*Requirement*
From the data below, set down exactly the lines between the one holding "You are a GUI" and the one holding "This screenshot has height=504, width=830.", inclusive, and no others.

*Extracted material*
____________________

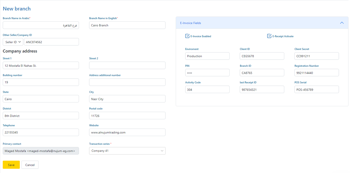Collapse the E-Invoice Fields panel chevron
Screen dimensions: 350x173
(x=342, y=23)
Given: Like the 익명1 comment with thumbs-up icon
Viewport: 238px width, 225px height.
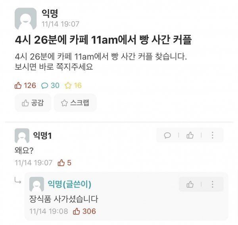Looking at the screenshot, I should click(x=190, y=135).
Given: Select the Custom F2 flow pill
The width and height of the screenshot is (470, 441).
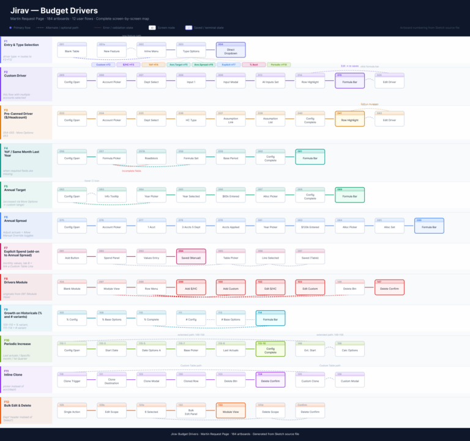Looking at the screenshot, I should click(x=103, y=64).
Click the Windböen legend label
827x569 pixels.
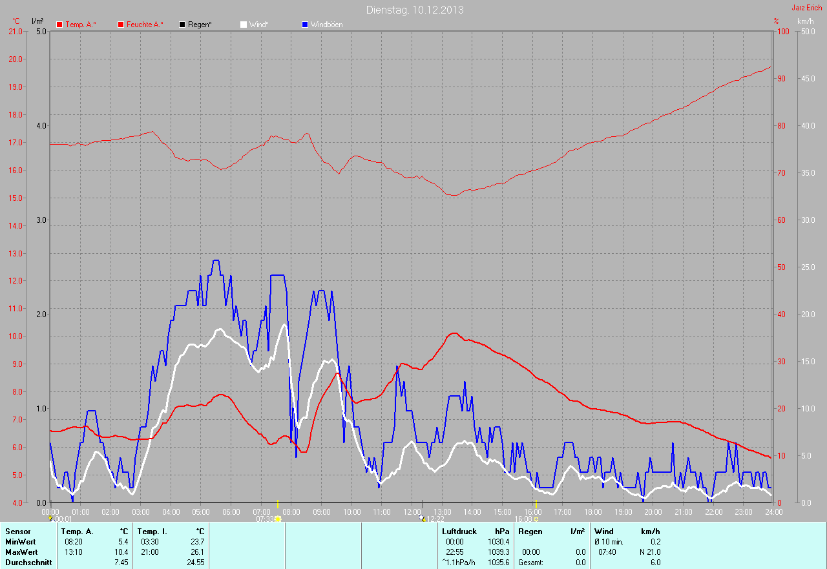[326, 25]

____________________

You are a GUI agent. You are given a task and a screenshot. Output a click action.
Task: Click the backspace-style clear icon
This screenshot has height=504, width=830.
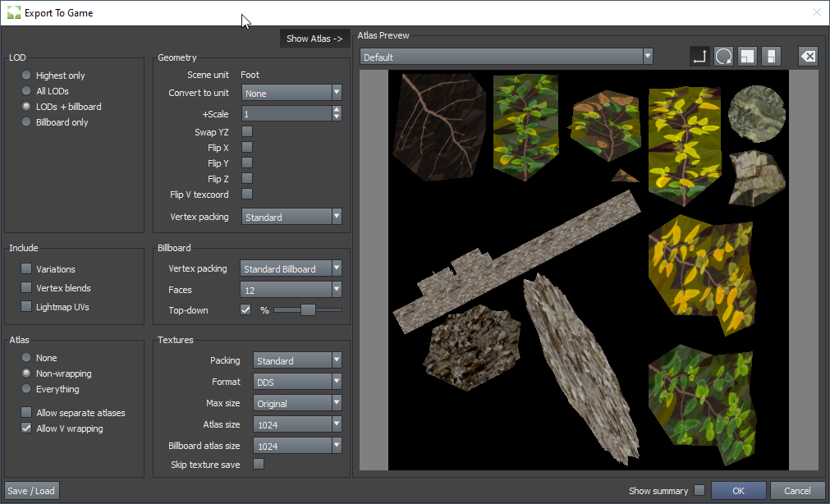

____________________

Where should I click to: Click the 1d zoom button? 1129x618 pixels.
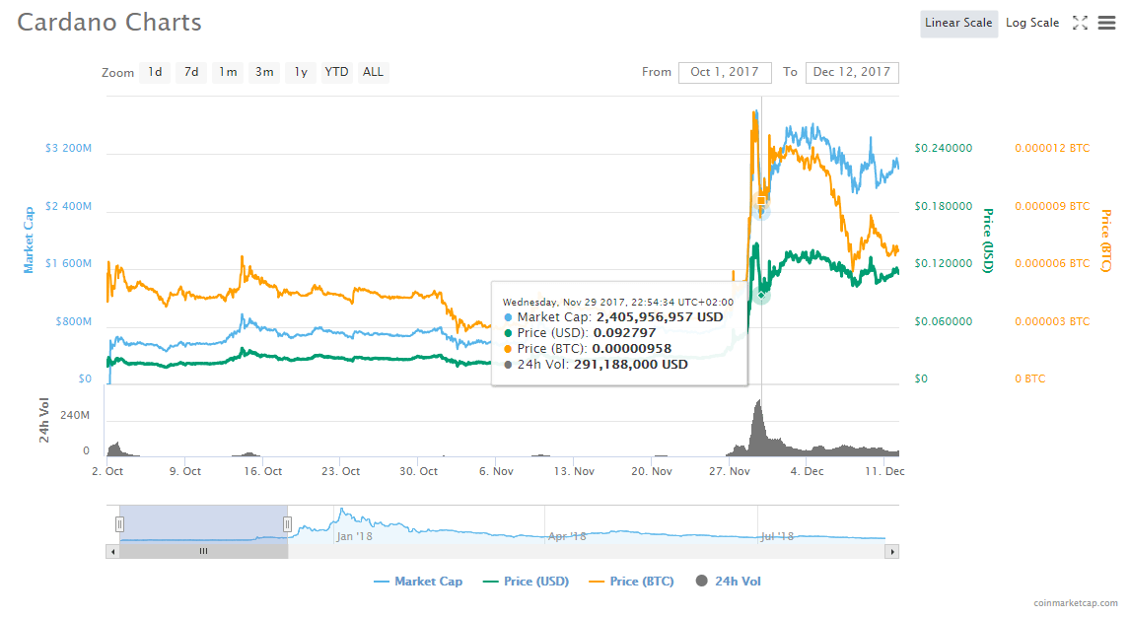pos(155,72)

____________________

*Solved problem*
You are a GUI agent. You are given a task and a screenshot. Output a click action.
Task: Click the backspace-style clear icon
This screenshot has height=504, width=830.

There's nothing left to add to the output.